Only one stretch of the listing below is wanted. Begin at the line that has "[Slide left] (76, 288)", stop after the line that has "Cookies Policy (1570, 1229)", and repeat every line in between exactly.

Start of Material provided

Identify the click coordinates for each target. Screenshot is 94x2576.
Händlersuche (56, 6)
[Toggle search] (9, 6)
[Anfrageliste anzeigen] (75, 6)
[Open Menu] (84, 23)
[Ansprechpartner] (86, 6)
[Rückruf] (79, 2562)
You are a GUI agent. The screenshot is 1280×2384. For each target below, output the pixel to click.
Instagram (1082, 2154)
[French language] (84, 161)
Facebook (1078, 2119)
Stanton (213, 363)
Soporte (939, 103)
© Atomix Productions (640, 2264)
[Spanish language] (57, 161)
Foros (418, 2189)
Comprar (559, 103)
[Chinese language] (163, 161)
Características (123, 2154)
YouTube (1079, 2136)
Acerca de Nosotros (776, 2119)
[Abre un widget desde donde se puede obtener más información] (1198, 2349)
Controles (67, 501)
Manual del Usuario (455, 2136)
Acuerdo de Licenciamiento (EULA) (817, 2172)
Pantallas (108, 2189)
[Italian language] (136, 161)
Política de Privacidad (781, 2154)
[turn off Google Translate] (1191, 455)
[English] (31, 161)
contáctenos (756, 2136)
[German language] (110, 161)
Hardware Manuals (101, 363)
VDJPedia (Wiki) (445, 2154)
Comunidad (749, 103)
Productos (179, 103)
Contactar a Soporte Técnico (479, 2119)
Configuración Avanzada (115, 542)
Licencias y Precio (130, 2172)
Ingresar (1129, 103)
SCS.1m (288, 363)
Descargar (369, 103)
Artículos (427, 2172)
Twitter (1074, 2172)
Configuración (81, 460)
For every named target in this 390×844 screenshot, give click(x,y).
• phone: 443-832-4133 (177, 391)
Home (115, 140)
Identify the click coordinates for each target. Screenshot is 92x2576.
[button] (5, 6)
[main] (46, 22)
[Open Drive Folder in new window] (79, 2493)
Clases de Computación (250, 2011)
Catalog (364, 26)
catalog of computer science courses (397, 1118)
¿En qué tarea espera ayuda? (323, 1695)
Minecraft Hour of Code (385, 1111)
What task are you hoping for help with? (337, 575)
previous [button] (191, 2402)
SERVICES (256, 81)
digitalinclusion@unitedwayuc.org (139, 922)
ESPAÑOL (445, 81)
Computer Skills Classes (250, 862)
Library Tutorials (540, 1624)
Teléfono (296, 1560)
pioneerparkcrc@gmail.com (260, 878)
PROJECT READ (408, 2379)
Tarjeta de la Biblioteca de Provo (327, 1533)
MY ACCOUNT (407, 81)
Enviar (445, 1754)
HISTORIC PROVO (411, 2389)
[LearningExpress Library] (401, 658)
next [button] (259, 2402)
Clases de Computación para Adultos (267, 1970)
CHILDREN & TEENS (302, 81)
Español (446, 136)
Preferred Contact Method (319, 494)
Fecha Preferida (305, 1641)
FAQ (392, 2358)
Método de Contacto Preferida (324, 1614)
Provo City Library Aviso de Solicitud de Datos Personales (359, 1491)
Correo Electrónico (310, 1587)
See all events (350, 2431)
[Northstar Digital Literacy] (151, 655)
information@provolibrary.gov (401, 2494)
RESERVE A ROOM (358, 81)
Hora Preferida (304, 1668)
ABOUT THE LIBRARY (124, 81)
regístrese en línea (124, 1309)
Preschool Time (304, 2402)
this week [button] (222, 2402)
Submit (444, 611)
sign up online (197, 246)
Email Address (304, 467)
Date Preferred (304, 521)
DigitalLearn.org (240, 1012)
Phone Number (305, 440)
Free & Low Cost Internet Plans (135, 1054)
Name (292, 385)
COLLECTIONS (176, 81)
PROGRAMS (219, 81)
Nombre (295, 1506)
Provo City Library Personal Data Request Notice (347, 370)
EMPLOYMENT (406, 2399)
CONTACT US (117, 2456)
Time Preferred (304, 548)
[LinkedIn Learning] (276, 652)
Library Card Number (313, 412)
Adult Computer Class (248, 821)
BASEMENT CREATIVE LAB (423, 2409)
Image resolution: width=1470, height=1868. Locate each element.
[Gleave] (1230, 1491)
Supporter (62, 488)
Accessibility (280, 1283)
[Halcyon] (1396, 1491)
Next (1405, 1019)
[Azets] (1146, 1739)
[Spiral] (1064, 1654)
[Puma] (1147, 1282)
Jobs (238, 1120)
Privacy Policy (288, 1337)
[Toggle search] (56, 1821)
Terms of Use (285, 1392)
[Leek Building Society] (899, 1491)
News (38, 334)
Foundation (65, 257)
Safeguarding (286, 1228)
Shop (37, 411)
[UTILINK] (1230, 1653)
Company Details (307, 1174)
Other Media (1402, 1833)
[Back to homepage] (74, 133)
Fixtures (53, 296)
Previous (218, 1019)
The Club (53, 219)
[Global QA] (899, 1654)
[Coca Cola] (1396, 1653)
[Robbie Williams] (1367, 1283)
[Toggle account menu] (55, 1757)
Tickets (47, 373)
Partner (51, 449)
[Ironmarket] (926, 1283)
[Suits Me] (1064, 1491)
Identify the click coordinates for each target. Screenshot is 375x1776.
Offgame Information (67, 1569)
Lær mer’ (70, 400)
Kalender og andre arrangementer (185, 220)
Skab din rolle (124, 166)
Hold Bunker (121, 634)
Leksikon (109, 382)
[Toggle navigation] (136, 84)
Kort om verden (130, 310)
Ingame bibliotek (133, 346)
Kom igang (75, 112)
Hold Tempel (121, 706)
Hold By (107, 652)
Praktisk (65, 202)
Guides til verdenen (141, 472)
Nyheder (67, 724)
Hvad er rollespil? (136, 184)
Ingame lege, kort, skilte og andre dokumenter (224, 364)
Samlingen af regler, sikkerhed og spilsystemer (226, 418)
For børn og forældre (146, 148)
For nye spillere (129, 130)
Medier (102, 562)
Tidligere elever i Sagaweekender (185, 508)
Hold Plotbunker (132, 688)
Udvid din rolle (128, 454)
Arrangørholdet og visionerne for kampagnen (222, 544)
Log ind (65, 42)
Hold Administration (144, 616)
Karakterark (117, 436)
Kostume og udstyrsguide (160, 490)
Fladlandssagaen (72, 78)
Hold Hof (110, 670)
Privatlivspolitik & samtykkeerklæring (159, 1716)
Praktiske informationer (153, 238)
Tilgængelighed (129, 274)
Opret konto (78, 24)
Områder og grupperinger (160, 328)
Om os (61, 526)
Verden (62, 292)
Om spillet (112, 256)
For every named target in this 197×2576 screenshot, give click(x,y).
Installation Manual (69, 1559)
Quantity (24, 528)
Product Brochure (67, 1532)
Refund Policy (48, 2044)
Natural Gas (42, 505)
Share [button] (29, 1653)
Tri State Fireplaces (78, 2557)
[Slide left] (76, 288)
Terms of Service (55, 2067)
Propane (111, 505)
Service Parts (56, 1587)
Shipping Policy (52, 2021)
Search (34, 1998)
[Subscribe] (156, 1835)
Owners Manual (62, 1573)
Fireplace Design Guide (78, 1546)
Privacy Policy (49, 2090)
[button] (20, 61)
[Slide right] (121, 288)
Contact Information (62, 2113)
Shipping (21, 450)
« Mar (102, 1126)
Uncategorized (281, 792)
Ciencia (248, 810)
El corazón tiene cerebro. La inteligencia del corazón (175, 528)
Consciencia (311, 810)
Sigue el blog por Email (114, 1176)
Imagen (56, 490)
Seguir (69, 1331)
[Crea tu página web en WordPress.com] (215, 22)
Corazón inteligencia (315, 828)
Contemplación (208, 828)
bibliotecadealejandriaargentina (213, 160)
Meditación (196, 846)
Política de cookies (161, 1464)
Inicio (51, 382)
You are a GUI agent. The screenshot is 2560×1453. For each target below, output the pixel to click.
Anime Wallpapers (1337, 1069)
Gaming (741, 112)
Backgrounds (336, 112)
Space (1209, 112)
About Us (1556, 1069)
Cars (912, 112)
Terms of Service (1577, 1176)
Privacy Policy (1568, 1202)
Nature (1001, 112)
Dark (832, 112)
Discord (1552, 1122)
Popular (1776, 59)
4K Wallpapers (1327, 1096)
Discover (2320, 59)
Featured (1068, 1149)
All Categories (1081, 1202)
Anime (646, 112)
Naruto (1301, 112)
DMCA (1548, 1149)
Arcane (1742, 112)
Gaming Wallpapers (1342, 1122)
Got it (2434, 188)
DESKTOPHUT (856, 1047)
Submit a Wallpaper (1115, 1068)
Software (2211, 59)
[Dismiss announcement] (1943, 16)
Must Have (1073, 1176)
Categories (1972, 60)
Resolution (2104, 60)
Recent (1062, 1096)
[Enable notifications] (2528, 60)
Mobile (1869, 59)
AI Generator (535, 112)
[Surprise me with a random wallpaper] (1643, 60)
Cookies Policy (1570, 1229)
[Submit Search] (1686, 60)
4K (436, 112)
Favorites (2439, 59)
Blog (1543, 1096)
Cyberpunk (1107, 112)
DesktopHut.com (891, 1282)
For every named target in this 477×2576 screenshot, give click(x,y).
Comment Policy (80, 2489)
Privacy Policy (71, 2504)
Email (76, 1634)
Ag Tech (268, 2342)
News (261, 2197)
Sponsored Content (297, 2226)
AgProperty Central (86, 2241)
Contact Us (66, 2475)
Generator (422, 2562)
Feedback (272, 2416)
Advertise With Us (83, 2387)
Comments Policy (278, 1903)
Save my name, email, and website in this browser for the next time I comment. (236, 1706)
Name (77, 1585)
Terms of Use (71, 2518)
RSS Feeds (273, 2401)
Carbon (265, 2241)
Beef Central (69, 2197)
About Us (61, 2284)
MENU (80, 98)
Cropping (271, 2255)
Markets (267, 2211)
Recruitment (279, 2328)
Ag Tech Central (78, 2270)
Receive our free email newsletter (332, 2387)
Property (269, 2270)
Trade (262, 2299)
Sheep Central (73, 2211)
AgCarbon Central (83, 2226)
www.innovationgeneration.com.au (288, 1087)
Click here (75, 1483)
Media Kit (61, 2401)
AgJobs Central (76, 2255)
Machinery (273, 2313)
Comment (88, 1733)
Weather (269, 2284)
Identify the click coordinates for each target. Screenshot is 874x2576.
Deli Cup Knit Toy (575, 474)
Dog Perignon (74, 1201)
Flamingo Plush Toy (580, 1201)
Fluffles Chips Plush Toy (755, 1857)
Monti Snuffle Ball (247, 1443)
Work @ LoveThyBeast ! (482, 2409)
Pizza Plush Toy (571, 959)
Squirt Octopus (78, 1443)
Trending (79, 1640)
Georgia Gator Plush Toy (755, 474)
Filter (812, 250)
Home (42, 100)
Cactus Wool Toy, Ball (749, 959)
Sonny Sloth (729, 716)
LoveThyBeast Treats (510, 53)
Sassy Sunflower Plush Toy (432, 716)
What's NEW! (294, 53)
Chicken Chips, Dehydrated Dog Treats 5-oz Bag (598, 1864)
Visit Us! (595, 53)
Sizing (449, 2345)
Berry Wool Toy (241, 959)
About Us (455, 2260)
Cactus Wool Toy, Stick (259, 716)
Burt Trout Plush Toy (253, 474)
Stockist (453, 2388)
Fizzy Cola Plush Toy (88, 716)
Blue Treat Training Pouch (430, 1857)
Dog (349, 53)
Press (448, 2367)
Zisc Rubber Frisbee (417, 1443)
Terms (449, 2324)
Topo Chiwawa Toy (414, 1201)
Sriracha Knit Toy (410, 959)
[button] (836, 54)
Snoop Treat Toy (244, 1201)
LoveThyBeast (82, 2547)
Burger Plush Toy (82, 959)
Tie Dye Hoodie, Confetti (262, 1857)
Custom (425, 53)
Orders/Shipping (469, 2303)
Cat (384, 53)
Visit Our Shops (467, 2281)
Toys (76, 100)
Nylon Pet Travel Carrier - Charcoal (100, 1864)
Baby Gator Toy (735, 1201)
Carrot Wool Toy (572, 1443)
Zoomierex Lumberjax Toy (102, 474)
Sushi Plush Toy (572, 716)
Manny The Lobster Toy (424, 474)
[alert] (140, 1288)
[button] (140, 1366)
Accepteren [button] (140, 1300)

End of Material provided

*Answer box*.
[Slide left] (76, 288)
Terms of Service (55, 2067)
Propane (111, 505)
Service Parts (56, 1587)
Shipping Policy (52, 2021)
Search (34, 1998)
[Subscribe] (156, 1835)
Owners Manual (62, 1573)
Fireplace Design Guide (78, 1546)
Privacy Policy (49, 2090)
[button] (20, 61)
[Slide right] (121, 288)
Contact Information (62, 2113)
Shipping (21, 450)
« Mar (102, 1126)
Uncategorized (281, 792)
Ciencia (248, 810)
El corazón tiene cerebro. La inteligencia del corazón (175, 528)
Consciencia (311, 810)
Sigue el blog por Email (114, 1176)
Imagen (56, 490)
Seguir (69, 1331)
[Crea tu página web en WordPress.com] (215, 22)
Corazón inteligencia (315, 828)
Contemplación (208, 828)
bibliotecadealejandriaargentina (213, 160)
Meditación (196, 846)
Política de cookies (161, 1464)
Inicio (51, 382)
You are a GUI agent. The screenshot is 2560×1453. For each target below, output the pixel to click.
Anime Wallpapers (1337, 1069)
Gaming (741, 112)
Backgrounds (336, 112)
Space (1209, 112)
About Us (1556, 1069)
Cars (912, 112)
Terms of Service (1577, 1176)
Privacy Policy (1568, 1202)
Nature (1001, 112)
Dark (832, 112)
Discord (1552, 1122)
Popular (1776, 59)
4K Wallpapers (1327, 1096)
Discover (2320, 59)
Featured (1068, 1149)
All Categories (1081, 1202)
Anime (646, 112)
Naruto (1301, 112)
DMCA (1548, 1149)
Arcane (1742, 112)
Gaming Wallpapers (1342, 1122)
Got it (2434, 188)
DESKTOPHUT (856, 1047)
Submit a Wallpaper (1115, 1068)
Software (2211, 59)
[Dismiss announcement] (1943, 16)
Must Have (1073, 1176)
Categories (1972, 60)
Resolution (2104, 60)
Recent (1062, 1096)
[Enable notifications] (2528, 60)
Mobile (1869, 59)
AI Generator (535, 112)
[Surprise me with a random wallpaper] (1643, 60)
Cookies Policy (1570, 1229)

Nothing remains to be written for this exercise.